I’m Zaffreen and I’m a User Researcher working on our new Digital Register service. As Paul mentioned in his last blog, our assessment at Government Digital Service is looming. If we pass against the digital by default service standards our service can appear on GOV.UK.
When we talk about the assessment thoughts of sitting an exam go through my head, however, it isn’t an exam. I’m confident that we will pass provided we give evidence to the assessors that we are developing a service based on user needs and not internal assumptions!
Will our service be based on user centred design?
As part of our alpha phase, we mapped out the user journey from start to end to understand the basic functions a user would need. We then took these features and turned them into small user stories. We tend to have a perspective from our experience with customers; however it’s important that we test with real users and these are validated or dismissed.
For example, a number of internal stakeholders felt we needed to reveal classes of title as part of a transaction result. So the team built a prototype and took it out and tested it with users. The user research quickly showed the ‘class of title’ meant very little to users and if anything was confusing. Research findings were presented back to the team so we knew not to reveal this information within the service.
How has the design of the service changed from user research findings?
Since the beginning of the beta, we’ve had 16 iterations of the prototype. Some might ask why? Well, a prototype enables you to quickly explore a range of different design concepts and gain a better understanding of what works best for our users.
For example, on version 7 of the prototype we tested the name of the service as ‘Find a title’. We quickly found that some users were associating this with a personal title (eg Mr, Miss, Ms, Mrs). So as a result of feedback we changed the name to ‘Search the Land and Property Register’.
Another design change we made as a result of user feedback was the position of the location map. We tested with users in a lab and in pop up research by asking questions such as “what do you make of the map on this page”. Feedback from the majority was that it showed the rough extent and location. However, there was a preference to see this before paying so they knew they were buying the right property information. As a result of this feedback, the map is now displayed after the user selects the property.

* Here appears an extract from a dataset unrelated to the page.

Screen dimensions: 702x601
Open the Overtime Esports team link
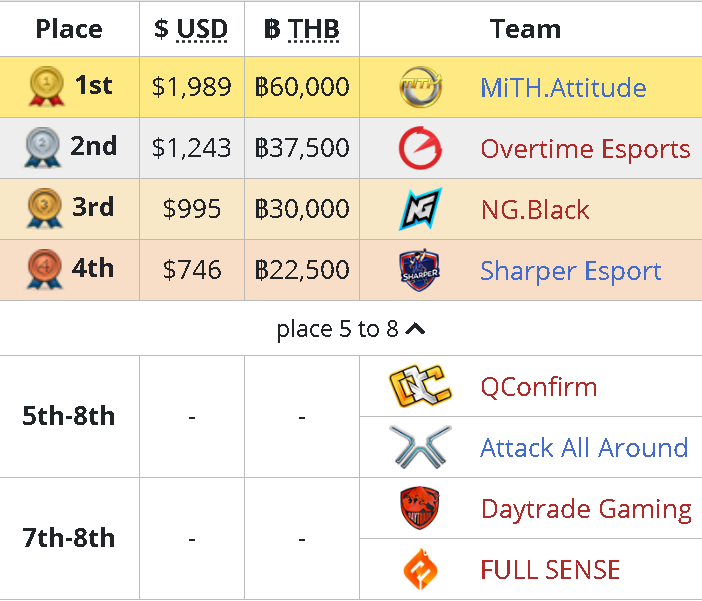pyautogui.click(x=585, y=149)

Who and how many people have we tested with?
To ensure the new service is easy to use and meets the needs of our users, we have continually researched with people who have a range of digital skills, as well as people that don’t go online. This includes assisted digital users both in the research lab and other locations such as libraries, coffee shops and customer contact centres.
We’ve done 14 rounds of usability testing with 84 users at the Government Digital Service lab. We did telephone interviews with 21 users who contacted Land Registry, and 24 users (offline) who lodged paper applications. We did 3 sessions of Guerrilla testing (which is very quick testing lasting about 10 minutes) with 12 users and pop up research in customer contact centres with 32 users. We also did an online survey completed by over 2,000 users and a telephone survey of 329 users who contacted our customer contact centre in Wales.

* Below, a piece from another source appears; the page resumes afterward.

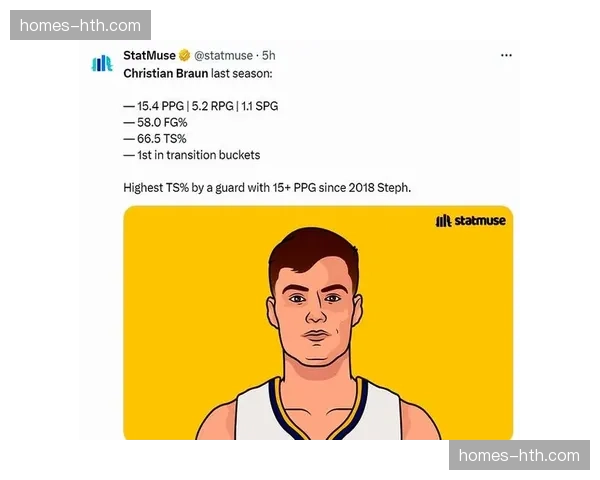Click the player's brown hair in the illustration
600x480 pixels.
313,247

But that’s not the end of the research journey! We’ll continue after we launch our public beta in April and further updates to the service will be made based on user feedback and their needs.
Can people get through the service without help?
We focussed our user research on assisted digital users. If these types of users found the service easy to use and could complete their transaction without any support, we knew we were on the right lines to launch a service anyone could easily use.